▸ DIRECTIONS FOR THIS TASK:
Reproduce the lines of the listing below verbatim, from the line containing "The width and height of the screenshot is (915, 493)." to the line containing "(x=83, y=10)", both included.

▸ MATERIAL:
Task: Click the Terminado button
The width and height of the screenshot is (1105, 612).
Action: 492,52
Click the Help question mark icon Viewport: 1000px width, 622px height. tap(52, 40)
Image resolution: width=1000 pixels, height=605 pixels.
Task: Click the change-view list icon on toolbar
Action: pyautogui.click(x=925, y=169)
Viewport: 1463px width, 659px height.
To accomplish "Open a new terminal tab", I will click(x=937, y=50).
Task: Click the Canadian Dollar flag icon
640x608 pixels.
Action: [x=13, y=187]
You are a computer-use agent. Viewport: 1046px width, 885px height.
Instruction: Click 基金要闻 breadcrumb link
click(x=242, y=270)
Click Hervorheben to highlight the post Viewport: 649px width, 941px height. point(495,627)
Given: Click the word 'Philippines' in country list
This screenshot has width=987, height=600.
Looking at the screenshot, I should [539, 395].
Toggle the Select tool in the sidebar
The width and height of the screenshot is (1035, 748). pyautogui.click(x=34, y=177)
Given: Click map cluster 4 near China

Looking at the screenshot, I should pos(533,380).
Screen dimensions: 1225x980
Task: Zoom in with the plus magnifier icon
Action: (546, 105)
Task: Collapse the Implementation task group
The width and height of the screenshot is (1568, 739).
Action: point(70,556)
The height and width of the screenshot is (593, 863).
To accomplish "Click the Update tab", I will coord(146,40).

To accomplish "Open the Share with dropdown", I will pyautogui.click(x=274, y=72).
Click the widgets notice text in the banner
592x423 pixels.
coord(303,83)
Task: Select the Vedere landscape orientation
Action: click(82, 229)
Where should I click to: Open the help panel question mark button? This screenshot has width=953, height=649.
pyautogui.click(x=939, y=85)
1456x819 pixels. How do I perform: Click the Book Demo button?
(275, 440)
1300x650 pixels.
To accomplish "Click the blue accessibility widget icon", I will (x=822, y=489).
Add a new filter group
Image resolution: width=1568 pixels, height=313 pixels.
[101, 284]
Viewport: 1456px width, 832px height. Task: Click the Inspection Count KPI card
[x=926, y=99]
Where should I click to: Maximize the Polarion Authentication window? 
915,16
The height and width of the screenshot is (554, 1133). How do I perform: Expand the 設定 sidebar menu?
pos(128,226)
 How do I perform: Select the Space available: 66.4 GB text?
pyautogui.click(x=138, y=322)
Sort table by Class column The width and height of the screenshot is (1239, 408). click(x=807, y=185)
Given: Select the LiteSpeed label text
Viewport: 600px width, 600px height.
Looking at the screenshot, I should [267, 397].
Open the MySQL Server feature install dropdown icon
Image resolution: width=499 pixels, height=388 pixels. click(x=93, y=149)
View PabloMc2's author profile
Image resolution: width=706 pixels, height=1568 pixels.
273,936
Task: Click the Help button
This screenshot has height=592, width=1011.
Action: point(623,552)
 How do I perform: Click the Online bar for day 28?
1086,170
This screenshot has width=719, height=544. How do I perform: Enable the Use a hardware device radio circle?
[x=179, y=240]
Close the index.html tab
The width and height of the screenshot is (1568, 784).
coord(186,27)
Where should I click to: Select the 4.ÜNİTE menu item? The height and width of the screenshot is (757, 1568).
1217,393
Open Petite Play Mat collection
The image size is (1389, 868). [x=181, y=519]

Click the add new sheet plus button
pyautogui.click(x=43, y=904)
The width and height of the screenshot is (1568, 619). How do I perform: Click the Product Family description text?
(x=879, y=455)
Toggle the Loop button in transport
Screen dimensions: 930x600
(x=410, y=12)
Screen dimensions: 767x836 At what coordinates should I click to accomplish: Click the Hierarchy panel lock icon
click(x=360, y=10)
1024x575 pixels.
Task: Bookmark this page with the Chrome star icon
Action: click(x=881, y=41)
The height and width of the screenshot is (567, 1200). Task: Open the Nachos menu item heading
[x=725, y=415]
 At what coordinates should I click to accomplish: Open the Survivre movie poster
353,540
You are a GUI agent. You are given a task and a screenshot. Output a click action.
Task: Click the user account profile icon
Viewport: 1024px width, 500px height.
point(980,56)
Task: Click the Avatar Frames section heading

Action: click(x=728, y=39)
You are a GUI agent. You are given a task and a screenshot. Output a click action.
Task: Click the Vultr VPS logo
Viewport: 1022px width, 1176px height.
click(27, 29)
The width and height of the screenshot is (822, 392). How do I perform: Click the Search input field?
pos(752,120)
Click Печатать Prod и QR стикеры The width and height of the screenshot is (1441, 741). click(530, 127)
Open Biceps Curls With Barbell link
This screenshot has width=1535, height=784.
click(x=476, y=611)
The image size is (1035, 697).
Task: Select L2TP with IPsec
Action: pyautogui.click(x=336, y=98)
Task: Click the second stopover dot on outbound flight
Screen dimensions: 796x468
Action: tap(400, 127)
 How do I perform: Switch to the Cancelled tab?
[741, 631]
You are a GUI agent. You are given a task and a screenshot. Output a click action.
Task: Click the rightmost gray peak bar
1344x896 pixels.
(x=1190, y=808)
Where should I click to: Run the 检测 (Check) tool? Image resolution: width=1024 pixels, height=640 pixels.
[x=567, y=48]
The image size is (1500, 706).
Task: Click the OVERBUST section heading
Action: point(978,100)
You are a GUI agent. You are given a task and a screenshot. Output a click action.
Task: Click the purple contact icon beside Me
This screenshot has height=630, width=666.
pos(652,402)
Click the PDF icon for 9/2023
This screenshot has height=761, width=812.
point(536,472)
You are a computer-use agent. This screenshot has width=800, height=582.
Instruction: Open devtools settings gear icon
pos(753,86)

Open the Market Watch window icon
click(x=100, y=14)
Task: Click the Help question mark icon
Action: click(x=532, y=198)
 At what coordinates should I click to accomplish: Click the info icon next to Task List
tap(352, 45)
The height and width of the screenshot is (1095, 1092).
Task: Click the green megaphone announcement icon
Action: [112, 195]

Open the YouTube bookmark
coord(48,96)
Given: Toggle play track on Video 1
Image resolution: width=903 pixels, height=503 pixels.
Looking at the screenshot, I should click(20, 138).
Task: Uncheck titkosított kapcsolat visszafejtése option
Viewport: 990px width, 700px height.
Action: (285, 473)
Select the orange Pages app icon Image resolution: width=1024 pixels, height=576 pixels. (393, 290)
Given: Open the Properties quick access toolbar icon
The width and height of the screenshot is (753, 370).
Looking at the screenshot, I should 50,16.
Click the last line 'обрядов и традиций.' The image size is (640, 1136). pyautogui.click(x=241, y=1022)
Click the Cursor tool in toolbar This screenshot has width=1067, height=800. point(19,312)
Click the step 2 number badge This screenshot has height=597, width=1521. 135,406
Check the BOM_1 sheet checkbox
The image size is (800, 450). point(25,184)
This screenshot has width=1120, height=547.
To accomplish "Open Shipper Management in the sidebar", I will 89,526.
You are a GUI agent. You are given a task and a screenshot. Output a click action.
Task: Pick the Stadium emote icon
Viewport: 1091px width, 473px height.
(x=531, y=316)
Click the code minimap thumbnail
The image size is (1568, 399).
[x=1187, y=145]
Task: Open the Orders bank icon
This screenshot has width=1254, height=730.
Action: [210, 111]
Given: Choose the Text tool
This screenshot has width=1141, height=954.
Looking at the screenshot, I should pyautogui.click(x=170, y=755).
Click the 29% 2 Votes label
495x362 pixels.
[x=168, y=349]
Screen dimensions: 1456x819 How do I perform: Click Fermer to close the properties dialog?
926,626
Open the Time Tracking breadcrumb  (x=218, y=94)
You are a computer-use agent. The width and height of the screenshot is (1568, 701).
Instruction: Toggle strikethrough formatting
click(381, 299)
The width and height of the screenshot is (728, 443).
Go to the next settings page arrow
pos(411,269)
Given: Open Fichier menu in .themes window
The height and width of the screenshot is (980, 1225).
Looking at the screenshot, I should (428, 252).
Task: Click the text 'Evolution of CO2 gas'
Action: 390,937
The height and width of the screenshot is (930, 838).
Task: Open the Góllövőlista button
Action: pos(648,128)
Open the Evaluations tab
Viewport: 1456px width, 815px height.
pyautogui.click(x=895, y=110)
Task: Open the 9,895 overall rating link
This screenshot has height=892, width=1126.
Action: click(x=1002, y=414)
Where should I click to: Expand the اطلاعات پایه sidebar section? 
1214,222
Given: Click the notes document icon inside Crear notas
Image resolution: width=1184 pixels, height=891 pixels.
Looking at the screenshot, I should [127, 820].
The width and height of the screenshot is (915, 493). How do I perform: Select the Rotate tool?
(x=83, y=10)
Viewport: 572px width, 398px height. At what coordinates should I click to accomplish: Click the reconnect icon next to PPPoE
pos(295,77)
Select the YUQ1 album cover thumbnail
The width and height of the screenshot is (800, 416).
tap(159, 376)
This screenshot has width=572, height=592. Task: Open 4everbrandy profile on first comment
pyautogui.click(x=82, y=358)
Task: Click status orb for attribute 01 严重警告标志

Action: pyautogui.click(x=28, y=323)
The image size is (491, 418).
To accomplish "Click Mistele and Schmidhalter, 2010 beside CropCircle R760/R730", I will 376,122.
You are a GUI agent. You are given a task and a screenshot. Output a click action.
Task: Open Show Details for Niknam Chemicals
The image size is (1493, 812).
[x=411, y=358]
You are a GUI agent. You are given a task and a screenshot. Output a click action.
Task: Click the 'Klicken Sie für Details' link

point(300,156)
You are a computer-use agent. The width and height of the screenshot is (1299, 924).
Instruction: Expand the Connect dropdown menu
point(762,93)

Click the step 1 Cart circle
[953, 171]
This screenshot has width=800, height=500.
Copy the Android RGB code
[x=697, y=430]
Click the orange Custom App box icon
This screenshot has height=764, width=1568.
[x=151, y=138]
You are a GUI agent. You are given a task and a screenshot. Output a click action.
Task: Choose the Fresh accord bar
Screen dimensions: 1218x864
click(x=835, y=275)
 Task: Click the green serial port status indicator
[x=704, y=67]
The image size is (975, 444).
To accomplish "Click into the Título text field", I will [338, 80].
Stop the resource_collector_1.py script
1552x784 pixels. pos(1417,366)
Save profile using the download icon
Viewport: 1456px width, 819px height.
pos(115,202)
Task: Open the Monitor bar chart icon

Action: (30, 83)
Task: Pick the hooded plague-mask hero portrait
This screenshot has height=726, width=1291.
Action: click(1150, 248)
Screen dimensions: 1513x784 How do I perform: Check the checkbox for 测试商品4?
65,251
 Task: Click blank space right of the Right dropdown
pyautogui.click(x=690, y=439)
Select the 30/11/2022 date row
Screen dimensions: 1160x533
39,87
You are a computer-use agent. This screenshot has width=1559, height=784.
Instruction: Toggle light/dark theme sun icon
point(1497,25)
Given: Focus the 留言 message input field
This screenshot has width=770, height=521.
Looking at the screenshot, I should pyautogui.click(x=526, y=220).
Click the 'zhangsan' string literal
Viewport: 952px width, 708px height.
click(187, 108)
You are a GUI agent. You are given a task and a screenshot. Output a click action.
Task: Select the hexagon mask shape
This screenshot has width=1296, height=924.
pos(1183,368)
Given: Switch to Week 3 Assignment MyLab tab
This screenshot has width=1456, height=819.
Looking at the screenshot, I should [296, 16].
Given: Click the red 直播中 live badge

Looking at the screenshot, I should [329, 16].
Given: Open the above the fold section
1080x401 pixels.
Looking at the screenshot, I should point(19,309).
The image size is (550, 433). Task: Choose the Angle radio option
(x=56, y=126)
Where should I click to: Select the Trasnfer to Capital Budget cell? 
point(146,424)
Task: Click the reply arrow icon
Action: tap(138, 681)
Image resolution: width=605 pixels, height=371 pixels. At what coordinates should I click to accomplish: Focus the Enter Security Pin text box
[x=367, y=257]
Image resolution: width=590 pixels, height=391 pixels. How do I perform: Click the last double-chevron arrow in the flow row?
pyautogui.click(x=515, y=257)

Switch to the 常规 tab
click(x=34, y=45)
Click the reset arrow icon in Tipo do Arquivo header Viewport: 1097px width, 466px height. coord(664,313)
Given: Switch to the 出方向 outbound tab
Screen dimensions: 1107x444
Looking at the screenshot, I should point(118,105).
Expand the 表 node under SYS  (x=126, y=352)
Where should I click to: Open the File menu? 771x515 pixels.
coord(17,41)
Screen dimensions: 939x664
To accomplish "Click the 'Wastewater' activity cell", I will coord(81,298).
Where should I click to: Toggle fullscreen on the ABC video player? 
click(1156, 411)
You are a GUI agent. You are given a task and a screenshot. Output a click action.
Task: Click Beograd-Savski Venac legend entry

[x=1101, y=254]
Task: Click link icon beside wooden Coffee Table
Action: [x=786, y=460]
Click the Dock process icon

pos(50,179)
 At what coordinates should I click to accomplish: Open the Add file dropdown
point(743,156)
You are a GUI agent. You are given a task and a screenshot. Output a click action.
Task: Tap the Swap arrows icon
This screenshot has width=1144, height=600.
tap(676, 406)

▸ WRITTEN ANSWER:
The width and height of the screenshot is (915, 493). How do I perform: Select the Rotate tool?
(x=83, y=10)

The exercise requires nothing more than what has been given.